Hochul, a new member of the House Armed Services Committee, said her visit was a fact-finding mission for herself.
"This is an incredible facility," she said.
She pointed out that the Falls base is in the process of being approved as a new location for a U.S. Border Patrol office. Currently in Niagara County, Border Patrol has about 63 officers working out of a site near Niagara University and covers the waterways from North Tonawanda through Somerset. Hochul also suggested cyber security could be a new direction for the base.
She added that more than $180 million has been spent for new construction at the base, including a new fire and rescue facility, firing range and a reserve center.
She also praised the base's record, not only with missions to the Middle East, but locally, most recently assisting with the huge tire fire in Lockport.
She recognizes the need for federal budget cuts, and while the Niagara Falls Air Reserve Station is not yet "on the chopping block," Hochul said the facility is too important to let go.
"I want to let the community know their congressional delegation is going to fight to the bitter end to protect this air base," she said.
Congresswoman Louise Slaughter, NY-28, has been a staunch supporter of the base during the BRAC fights and afterwards, bringing in federal funds for improvements.
She announced Friday that she will continue to fight on behalf of the base.
"We know how difficult defense cutbacks and BRAC commissions are because of all the work it took in 2005 to save the base," said Slaughter. "I've said it before and I'll say it again, the Niagara Falls Air Base deserves to be the crown jewel of the Air Force. I've been proud to join my colleagues in conversations about the importance of the air base for Western New York and the United States military."

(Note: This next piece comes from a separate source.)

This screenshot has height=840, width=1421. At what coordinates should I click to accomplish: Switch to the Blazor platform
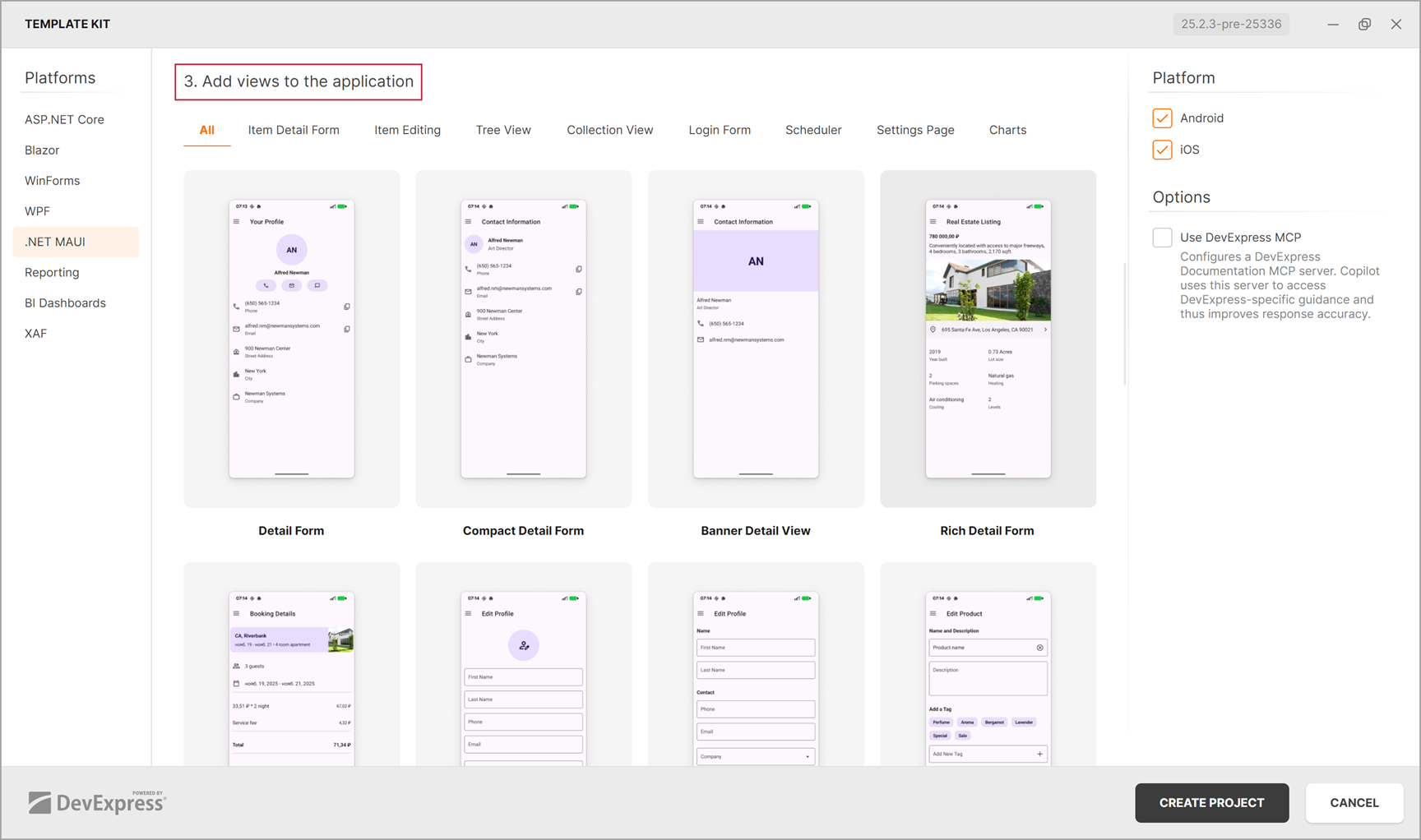pyautogui.click(x=41, y=150)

After the 2005 BRAC, the 914th Airlift Wing (Air Force Reserve) and 107th Airlift Wing (Air National Guard) were linked to conduct C-130 operations in a formal association. It is only the second Guard-Reserve association in place in the Air Force, and operational readiness inspections have shown it to be a success, according to NIMAC. The base currently has 12 C-130s. The Air Force plans to retire 65 of its C-130s, which could affect the Niagara Falls base. C-130s are the workhorses of the military. At about 100 feet long and 136 feet wide, they not only move equipment, supplies and soldiers and bring back the injured, but have been used in a variety of other ways, from gunship to psychological warfare to rescue.
Cooper said NIMAC will continue to work with those who support retention of the base.
"We will once again do all that we can, along with concerned citizens, state and local government, as well as the delegation, to make sure the Pentagon understands the high military value of the base and the two wings there," he said.